O jornalista e idealizador do evento Casa de Criadores, o maior evento de novos nomes da moda brasileira, André Hidalgo, concordou comigo e disse mais:
“Se hoje já podemos dizer que existe uma moda genuinamente brasileira, é muito graças a essa nova geração de estilistas e profissionais que fazem questão de construir ativamente essa identidade. Fico muito feliz em estarmos vivendo um momento tão bacana da moda brasileira, apesar de todas as adversidade”.
O 43º Casa de Criadores aconteceu esse mês em São Paulo, no MAC-USP, e mostrou lindamente que a evolução com prosperidade é um exercício além-estética, com muito de ética socioambiental, afeto com o próximo, e que as relações de negócios da moda têm cada vez mais alma.
Durante o evento, algumas marcas mostraram ter a genialidade de captar o essencial e torná-lo acessível, como a Brechó replay, que discutiu o bullying, a Heloisa Faria que tratou sobre sororidade [união e aliança entre mulheres, baseado na empatia e companheirismo], e a marca Också que reforçou sua proposta pró-diversidade.

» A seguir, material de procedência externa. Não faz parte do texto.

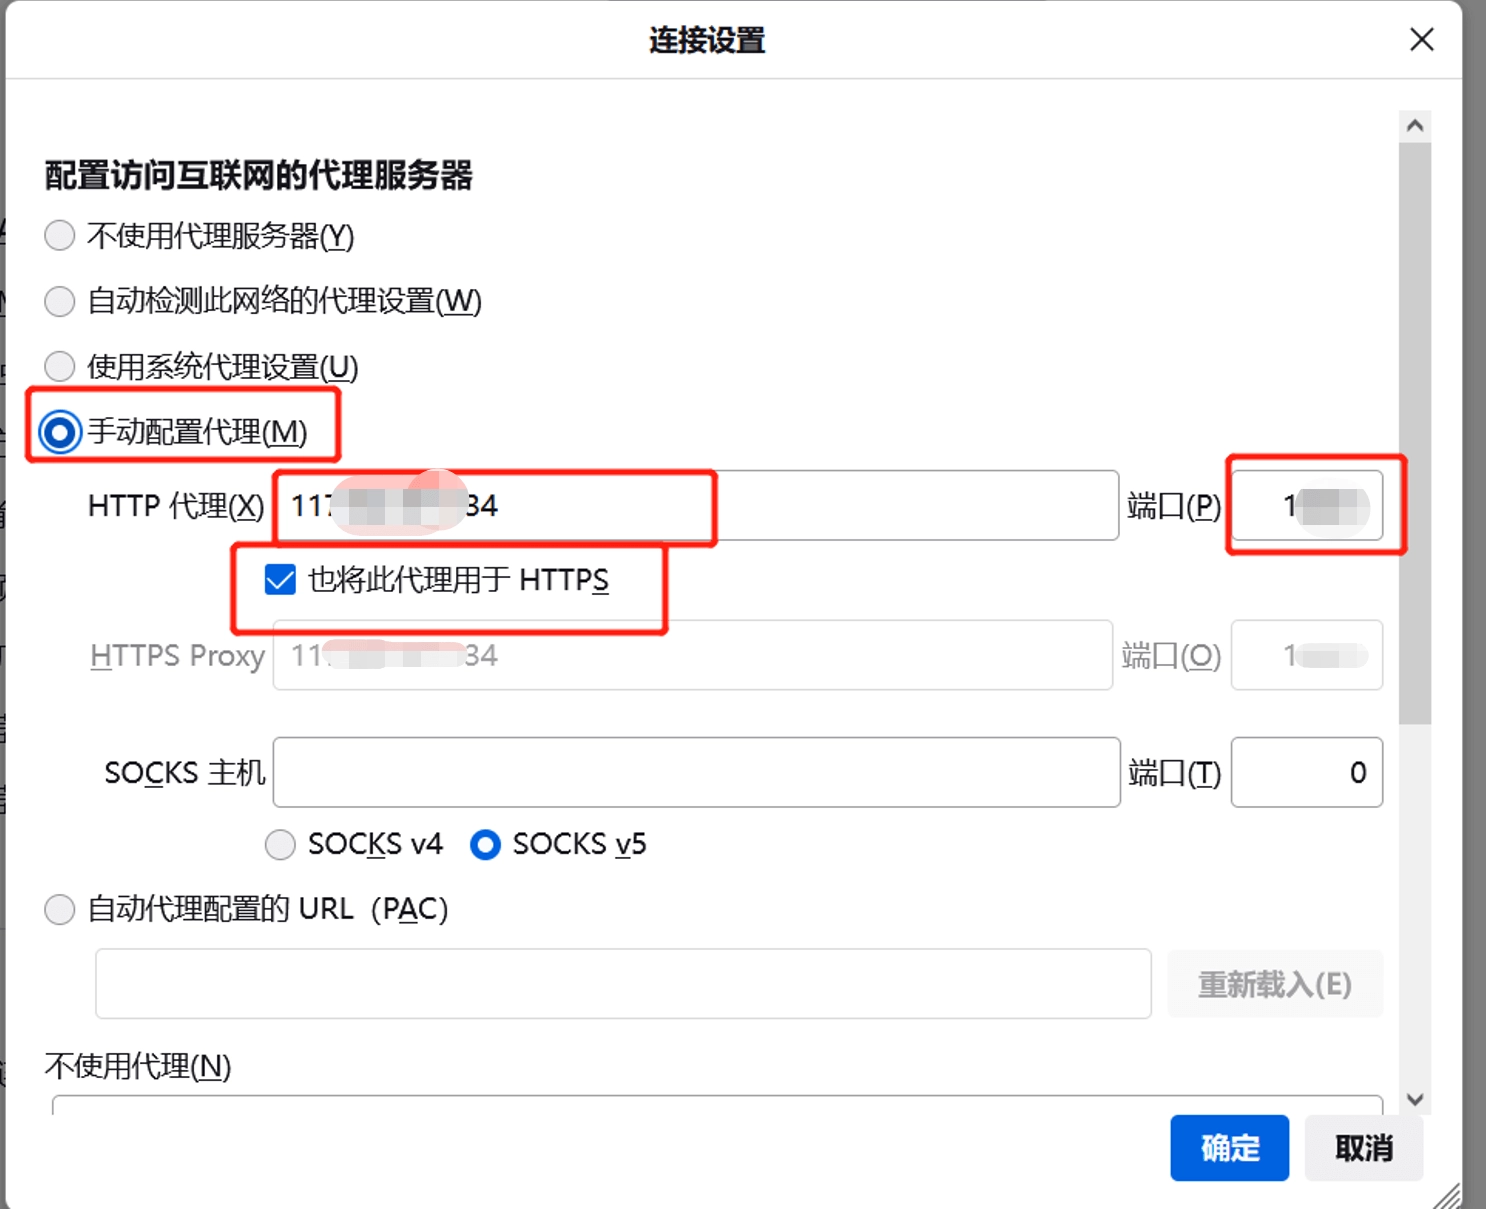Image resolution: width=1486 pixels, height=1209 pixels.
Task: Choose 自动代理配置的 URL (PAC) option
Action: 60,910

O estilista Weider Silveiro apresentou uma coleção-protesto, denunciando o tratamento dado, pelos familiares e governos, aos LGBTs em situação de rua, grupo crescente em São Paulo
“Não vendo isso como uma situação ideal, mas já que elas estão nesta situação, qual seria a roupa, que roupa seria essa? Então eu faço uma coleção absurdamente plural no sentido de todos os estilos. São vários tipos, como são as pessoas, mas tudo com um grande perfume de utilitário”, disse Weider.
Quando alguém se posiciona sobre o que não concorda, se posiciona em favor de si mesmo. E o ganho é geral. Sabendo disso, o estilista Fernando Cozendey fez um passeio íntimo sensacional e enfrentou suas emoções publicamente, contando sobre um abuso sexual sofrido quando criança.
Já Isaac Silva fez uma intervenção entre as forças do ser íntimo com o ser divino: “Minha coleção é sobre Xica Manicongo. Ela foi a primeira travesti não-índia do Brasil, escravizada de um sapateiro de Salvador em 1591, símbolo de luta e resistência de uma época em que negar o sexo era tido como heresia e digno de punição”, contou em entrevista coletiva o estilista.
Porque nossas convivências são ricas trocas de competências, a marca Angela Brito abordou em sua coleção Cabo Verde e suas memórias afetivas, cheias de histórias místicas e peculiaridades múltiplas, sobre essa que é sua terra natal.
Experimentar o experimental continua sendo a essência da moda, e a Ken-gá, marca de beachwear [ou bitchwear com se intitulam, porque o nome Ken-gá deriva de quenga] “gritou” na passarela empoderamento, fervo e divas inspiração, e se apresenta: “A Ken-gá é uma marca empoderadora que quer subverter rótulos e estigmas, uma marca em que todx podem ser maravilhosx”. Totalmente politizada, a Ken-gá imprime brincos com frases tipo ‘fora temer’, ‘preta’, ‘sai machista’.
Olhar pro mundo mas com o coração dentro de nós mesmos, – o que era incomum no métier nacional, – foi a sacada sensacional do estilista Rafael Caetano, que criou sua coleção com o olhar voltado pro bairro gay de Madri, mas mesclou suas inspirações com a cultura GLBT do bairro Frei Caneca de São Paulo.
Alex Kazuo merece ser citado, porque simplesmente apresentou uma coleção sem tema, provando que regras, mais do que nunca, não cabem no mundo da moda. Além disso, usou tecidos reciclados Ecosimple, tecidos de descarte e sobras de couro.
Transmitir a essência das tendências passadas sem caricaturá-la é um dos grandes desafios da moda atual, e a coleção de Rober Dogani trouxe os anos 80 pra 2018 com muitos acertos.
É isso. Que a nossa inspiração não conheça fronteiras, pois o nosso universo diverso é revolucionário. Nosso mundo da moda é o nosso lugar de fala. Vai Brasil.